**EXERCISE**
Beginning with the line that holds "You are a GUI", copy every remaining line of the listing below exactly, and leave the pictures out.

**DATA IN THIS EXERCISE**
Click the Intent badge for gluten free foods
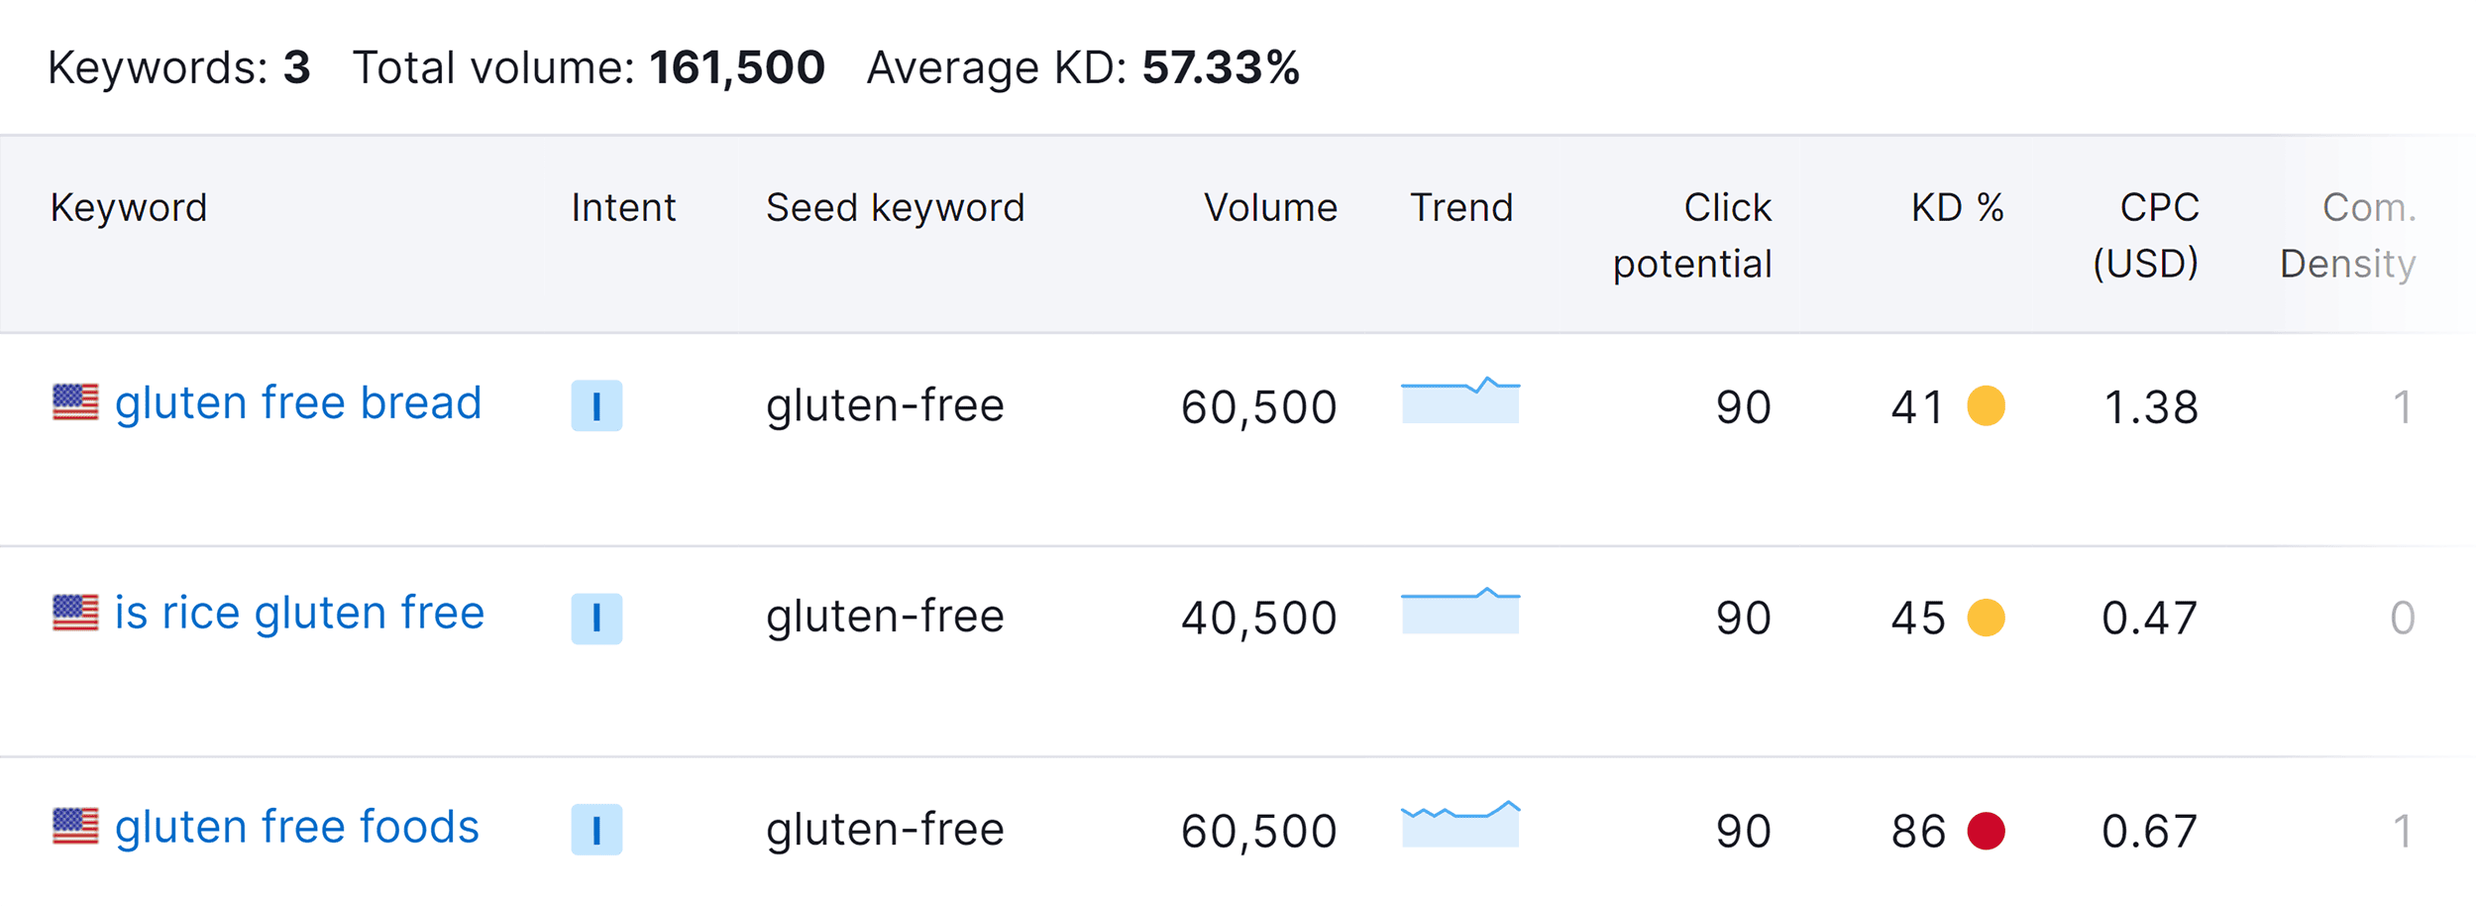[596, 830]
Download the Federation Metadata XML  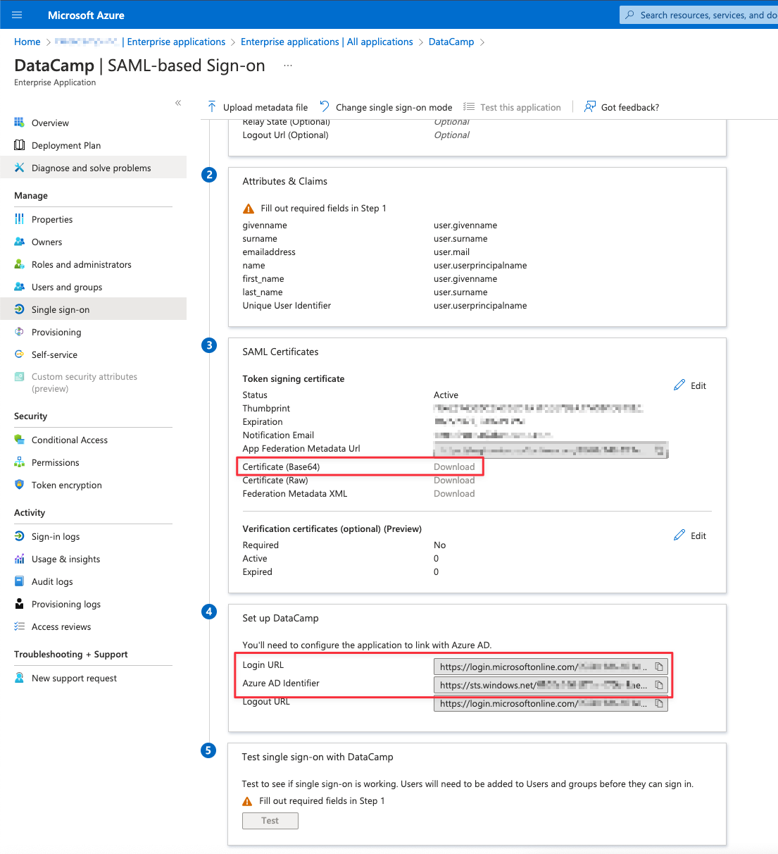pos(454,493)
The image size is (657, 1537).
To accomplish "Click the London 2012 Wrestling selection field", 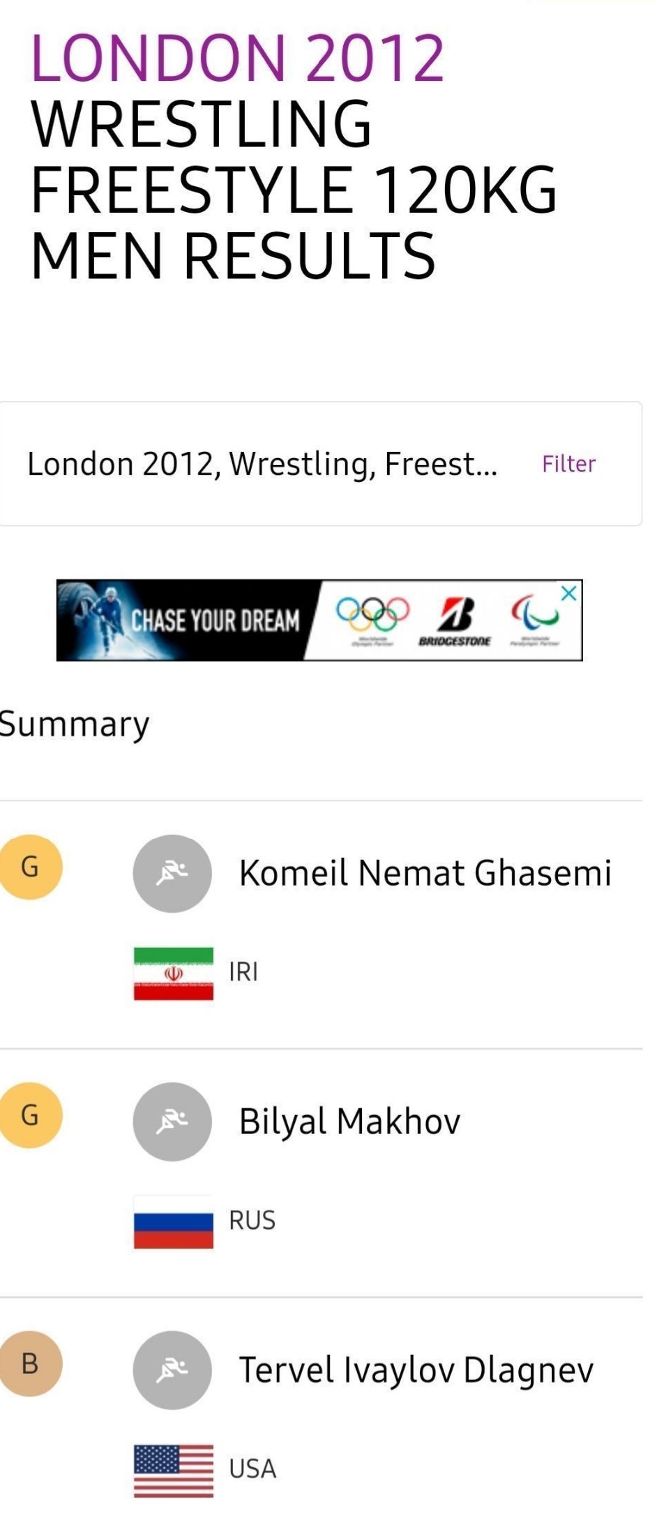I will pyautogui.click(x=262, y=464).
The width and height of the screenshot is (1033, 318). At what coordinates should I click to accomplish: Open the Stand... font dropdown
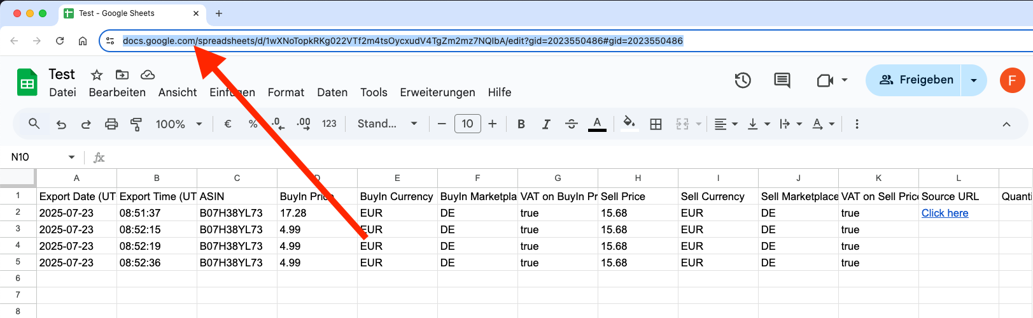pos(387,124)
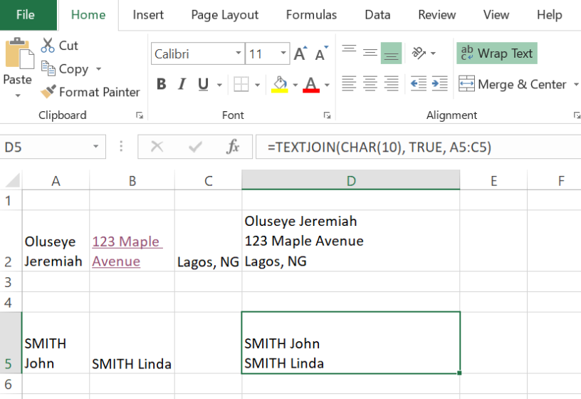
Task: Decrease font size with the small A icon
Action: coord(321,54)
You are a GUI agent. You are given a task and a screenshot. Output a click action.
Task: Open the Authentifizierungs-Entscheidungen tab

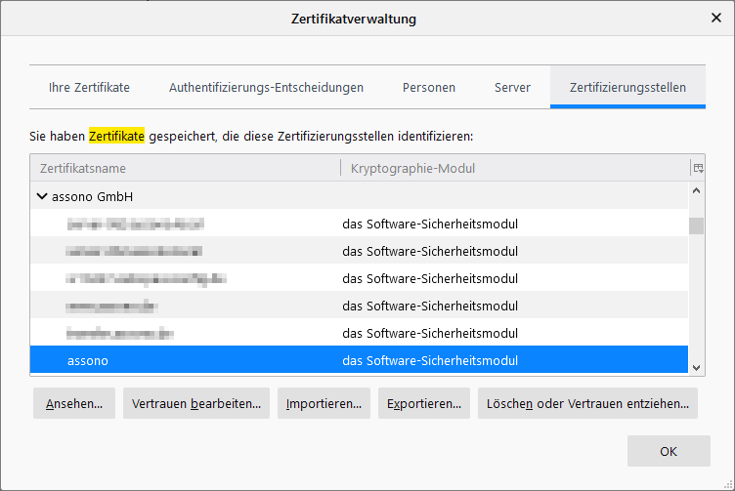pyautogui.click(x=266, y=88)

**RESULT**
You are a GUI agent. You are given a task and a screenshot. Output a click action.
Task: Open the Authentifizierungs-Entscheidungen tab

pyautogui.click(x=266, y=88)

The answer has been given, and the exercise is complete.